Posted in Homework, Journalism, Random | Tagged , , , , | Leave a comment

G2: Life Through a Lens” via The Guardian

Are we slaves to our cell phones? Or are these instruments of liberation? Stuart Jeffries contemplated this in a Guardian article, and after reading it I’ve thought about it as well.

            Jeffries reflection comes as he’s trying to take in a sight at the Victoria and Albert museum, and his view is obstructed by an unruly visitor who keeps blocking everyone else’s view, so that he can capture the moment with his cell phone camera.

            He reflects on the many uses of cell-phone cameras and the pictures they take, from museum loiterers who want to decorate their facebook pages, enthusiastic concert goers and eager parents who want to make a memory last.

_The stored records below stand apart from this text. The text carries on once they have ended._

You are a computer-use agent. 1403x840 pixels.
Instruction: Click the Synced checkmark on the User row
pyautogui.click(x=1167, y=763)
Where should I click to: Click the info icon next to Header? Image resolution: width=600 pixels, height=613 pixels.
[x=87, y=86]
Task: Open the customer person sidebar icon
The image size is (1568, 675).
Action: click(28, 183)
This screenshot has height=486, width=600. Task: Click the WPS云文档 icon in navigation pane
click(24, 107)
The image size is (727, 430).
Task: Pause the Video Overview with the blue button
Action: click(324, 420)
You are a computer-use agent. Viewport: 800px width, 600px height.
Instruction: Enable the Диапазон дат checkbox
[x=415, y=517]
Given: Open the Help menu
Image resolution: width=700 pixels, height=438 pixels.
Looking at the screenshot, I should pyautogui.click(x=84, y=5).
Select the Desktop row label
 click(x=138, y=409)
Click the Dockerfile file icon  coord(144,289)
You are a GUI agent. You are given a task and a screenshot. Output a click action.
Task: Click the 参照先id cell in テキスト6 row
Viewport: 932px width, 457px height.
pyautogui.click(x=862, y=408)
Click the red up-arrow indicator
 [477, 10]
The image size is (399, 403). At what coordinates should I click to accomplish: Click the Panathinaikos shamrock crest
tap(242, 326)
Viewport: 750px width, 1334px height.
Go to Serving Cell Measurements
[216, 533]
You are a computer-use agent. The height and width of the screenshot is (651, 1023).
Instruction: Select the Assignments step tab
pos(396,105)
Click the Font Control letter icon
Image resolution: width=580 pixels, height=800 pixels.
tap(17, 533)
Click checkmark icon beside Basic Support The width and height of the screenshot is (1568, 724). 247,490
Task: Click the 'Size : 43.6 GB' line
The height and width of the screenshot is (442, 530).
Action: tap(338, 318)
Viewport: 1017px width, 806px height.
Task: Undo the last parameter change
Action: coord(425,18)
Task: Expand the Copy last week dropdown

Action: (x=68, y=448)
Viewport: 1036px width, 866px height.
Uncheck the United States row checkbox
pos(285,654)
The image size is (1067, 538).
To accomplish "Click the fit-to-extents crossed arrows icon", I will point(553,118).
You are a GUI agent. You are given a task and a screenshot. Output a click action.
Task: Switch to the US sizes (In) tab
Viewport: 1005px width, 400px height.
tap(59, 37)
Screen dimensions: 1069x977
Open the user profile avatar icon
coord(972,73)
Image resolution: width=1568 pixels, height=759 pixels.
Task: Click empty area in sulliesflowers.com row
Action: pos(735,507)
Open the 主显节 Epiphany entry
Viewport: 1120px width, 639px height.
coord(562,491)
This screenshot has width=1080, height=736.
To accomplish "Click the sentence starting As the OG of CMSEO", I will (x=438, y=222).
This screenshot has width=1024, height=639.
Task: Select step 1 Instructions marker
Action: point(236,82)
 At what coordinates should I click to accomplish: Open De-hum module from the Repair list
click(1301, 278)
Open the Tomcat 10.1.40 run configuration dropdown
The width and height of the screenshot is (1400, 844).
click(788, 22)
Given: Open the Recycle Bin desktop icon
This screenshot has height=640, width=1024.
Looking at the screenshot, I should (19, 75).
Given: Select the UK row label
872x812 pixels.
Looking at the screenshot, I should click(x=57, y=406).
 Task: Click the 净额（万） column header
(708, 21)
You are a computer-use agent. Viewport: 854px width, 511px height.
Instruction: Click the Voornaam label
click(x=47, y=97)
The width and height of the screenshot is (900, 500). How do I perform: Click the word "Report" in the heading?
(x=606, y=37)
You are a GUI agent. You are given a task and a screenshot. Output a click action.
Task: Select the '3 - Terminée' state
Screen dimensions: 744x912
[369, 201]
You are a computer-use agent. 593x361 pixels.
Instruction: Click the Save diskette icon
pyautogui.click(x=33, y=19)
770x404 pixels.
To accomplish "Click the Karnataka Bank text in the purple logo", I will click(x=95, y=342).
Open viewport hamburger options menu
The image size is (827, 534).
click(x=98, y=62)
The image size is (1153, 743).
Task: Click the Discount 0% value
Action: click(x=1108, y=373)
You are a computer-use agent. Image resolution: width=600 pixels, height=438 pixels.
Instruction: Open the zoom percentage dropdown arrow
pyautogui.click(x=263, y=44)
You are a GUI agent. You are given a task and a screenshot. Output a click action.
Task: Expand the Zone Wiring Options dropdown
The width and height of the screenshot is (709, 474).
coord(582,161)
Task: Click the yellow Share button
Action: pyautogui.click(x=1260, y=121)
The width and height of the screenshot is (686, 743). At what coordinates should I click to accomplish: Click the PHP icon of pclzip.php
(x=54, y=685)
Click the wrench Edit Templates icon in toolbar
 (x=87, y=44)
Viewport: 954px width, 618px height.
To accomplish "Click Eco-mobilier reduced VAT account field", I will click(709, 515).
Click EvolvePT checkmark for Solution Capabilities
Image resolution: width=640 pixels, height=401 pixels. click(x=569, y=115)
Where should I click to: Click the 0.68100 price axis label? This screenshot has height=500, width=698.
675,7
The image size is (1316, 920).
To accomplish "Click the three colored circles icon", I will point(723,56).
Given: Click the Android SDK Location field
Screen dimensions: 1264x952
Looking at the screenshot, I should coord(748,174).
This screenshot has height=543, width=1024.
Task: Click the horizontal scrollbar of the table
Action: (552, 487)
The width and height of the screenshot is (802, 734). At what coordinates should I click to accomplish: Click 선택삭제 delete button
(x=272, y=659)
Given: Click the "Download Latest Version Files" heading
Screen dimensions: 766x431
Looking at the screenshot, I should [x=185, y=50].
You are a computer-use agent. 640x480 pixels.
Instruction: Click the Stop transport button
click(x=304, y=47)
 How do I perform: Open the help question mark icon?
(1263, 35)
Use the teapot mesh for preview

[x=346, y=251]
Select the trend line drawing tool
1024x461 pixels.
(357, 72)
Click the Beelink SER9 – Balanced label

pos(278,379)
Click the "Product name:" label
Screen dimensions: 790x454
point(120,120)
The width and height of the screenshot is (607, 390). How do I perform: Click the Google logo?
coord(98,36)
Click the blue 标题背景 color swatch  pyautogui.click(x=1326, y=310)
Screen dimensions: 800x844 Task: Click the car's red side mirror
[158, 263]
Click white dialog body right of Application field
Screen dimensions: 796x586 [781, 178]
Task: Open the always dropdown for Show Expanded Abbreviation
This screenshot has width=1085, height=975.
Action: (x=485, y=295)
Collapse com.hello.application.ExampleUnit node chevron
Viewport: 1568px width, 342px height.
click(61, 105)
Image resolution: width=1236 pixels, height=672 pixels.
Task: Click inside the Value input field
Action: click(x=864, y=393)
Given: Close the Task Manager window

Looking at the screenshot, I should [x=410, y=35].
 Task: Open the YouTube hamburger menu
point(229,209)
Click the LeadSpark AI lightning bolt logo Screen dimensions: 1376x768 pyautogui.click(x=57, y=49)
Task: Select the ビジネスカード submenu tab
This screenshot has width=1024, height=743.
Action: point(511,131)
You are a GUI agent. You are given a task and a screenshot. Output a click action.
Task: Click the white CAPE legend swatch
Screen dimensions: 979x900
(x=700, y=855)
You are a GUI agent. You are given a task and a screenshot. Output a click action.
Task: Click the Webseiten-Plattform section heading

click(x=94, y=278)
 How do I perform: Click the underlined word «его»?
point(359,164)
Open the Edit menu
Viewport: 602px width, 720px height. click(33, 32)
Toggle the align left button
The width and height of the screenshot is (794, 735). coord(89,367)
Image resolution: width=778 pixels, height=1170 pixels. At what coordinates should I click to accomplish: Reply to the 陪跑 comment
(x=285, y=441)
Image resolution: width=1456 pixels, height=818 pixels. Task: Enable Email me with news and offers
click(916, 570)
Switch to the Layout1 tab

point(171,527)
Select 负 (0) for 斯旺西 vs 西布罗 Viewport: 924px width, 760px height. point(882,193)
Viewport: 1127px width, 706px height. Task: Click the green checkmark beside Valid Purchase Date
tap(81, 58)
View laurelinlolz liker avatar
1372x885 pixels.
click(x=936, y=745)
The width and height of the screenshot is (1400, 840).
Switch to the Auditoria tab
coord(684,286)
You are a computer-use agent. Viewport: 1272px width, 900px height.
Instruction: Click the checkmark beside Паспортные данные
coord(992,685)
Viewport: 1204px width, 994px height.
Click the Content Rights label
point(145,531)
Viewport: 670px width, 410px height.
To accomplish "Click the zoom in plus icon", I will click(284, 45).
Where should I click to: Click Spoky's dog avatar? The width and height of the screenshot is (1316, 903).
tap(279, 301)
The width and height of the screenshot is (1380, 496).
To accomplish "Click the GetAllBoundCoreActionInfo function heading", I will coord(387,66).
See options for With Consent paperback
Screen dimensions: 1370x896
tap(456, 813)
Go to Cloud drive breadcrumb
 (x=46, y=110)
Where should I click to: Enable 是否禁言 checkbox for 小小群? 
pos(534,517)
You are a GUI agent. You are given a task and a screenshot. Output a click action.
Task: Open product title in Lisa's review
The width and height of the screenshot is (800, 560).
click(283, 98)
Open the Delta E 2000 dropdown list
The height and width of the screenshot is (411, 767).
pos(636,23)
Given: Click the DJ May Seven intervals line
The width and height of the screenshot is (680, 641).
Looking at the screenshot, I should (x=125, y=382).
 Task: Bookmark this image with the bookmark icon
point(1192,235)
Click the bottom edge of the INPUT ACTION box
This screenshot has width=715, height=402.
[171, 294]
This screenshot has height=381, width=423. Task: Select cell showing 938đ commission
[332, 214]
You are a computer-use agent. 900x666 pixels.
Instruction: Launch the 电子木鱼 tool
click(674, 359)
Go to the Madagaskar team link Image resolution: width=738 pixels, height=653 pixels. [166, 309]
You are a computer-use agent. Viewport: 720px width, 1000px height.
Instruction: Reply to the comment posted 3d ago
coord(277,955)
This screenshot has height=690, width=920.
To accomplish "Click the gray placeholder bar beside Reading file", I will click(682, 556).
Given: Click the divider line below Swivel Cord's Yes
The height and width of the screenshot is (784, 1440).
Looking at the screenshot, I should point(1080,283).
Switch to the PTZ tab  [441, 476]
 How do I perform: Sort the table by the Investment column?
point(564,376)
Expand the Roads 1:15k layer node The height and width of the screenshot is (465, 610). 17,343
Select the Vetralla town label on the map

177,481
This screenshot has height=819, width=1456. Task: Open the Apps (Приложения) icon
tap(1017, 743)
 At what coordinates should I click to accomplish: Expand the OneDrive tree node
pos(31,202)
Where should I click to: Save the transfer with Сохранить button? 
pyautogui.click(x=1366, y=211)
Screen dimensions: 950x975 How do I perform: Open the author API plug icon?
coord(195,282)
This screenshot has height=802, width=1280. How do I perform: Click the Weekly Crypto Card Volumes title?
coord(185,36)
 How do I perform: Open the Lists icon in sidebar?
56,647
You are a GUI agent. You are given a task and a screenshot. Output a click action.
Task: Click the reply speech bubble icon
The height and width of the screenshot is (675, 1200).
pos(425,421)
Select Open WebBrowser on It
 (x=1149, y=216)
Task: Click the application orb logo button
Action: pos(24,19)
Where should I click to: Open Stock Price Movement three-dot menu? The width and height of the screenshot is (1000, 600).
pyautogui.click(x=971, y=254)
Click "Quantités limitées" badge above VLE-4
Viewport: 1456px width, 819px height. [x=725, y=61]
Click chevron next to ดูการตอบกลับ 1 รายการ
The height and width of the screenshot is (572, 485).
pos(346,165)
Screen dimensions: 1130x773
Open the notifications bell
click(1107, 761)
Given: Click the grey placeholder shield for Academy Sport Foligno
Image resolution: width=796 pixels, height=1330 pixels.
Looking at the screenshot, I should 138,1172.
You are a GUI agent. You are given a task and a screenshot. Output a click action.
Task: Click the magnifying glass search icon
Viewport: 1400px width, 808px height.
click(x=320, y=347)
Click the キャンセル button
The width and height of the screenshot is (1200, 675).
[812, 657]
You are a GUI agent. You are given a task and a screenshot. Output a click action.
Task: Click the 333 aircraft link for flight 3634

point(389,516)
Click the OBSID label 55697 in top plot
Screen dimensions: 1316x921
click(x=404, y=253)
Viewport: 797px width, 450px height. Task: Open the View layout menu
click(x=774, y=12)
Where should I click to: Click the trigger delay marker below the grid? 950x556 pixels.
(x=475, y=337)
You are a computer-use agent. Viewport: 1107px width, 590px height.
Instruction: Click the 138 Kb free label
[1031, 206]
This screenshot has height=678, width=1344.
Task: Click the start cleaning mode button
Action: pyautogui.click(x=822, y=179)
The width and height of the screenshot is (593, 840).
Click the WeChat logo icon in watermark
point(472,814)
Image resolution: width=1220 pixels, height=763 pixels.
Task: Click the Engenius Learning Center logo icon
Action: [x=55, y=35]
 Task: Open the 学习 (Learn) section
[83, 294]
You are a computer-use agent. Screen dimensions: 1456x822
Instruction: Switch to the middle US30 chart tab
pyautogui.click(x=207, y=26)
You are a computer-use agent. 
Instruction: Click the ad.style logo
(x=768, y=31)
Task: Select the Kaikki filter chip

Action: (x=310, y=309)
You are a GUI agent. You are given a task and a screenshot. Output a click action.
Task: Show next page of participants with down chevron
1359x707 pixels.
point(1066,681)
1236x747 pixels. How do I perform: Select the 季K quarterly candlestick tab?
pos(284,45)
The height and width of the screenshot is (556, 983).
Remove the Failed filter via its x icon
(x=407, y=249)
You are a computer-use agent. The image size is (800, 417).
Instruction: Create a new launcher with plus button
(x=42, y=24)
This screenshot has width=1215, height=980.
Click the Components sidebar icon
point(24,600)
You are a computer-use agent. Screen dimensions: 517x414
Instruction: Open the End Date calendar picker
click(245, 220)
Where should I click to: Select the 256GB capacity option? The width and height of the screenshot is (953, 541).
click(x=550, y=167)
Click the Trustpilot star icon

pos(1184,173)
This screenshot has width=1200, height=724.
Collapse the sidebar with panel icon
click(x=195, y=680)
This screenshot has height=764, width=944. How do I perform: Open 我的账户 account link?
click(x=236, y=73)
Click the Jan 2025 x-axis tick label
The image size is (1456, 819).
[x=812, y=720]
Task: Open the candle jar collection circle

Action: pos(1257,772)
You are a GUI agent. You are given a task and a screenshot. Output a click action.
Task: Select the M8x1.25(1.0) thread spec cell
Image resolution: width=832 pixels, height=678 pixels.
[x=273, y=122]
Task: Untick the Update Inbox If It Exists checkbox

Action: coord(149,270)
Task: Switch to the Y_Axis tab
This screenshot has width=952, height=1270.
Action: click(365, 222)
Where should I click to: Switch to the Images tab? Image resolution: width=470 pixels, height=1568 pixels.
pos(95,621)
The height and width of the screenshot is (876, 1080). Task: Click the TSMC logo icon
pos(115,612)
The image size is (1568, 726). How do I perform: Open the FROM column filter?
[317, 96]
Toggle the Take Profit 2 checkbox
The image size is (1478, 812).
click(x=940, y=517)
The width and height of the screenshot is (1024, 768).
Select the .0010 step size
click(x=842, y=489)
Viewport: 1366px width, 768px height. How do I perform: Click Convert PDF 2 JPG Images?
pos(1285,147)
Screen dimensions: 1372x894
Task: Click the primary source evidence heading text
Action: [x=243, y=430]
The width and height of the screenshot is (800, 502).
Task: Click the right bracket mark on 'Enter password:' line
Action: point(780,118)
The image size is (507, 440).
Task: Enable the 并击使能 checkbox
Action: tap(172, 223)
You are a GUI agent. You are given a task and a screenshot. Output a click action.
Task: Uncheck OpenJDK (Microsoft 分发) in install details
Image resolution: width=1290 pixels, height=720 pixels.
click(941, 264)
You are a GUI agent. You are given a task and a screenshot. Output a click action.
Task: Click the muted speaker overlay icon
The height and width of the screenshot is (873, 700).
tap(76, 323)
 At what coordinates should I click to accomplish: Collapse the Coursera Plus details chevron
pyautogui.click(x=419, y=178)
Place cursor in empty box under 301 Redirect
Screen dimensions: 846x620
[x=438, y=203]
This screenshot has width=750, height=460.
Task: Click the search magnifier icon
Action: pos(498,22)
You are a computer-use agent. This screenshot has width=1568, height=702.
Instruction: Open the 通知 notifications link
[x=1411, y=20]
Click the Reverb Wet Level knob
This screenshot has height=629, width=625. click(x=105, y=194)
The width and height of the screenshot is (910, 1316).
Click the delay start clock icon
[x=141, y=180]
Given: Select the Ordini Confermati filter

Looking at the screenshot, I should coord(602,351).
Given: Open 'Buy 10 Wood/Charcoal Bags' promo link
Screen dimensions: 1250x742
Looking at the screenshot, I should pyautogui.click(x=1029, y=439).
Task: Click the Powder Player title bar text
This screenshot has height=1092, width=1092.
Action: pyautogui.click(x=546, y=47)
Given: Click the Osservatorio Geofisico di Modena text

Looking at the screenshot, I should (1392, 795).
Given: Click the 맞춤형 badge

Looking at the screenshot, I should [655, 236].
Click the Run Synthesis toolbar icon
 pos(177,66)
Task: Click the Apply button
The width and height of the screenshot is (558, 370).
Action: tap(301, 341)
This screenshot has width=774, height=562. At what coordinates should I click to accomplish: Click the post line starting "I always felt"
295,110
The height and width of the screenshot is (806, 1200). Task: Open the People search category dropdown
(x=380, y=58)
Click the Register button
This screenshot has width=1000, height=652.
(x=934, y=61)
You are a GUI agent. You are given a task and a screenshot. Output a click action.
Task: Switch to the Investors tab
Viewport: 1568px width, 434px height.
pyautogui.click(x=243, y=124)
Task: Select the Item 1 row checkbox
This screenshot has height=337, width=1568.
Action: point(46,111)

He also illustrates the seedier ways cell phone cameras are being used: the “upskirt” phenomenon for instance, or citizen celebrity paparazzi-ism. With that, Jeffries touches on the most important consideration to come about on the wings of the cell phone revolution: citizen journalism.

            Sure, we can say that we’re all “slaves to our cell phones” that we constantly check and recheck on the hour, but our cell phones can also be used as tools of liberation. Having a camera on us at all times means we can more fully realize Foucault’s concept of panopticism – consider the beatings of Adam Nobody at the G20 summits. Adam was beaten to the ground by Toronto police, and it was all captured by another protester’s cell phone camera. Cell phone cameras in the hands of responsible citizens can help maintain surveillance on those in power and those who wish to be in power. And local police will think twice about attacking protesters, next time.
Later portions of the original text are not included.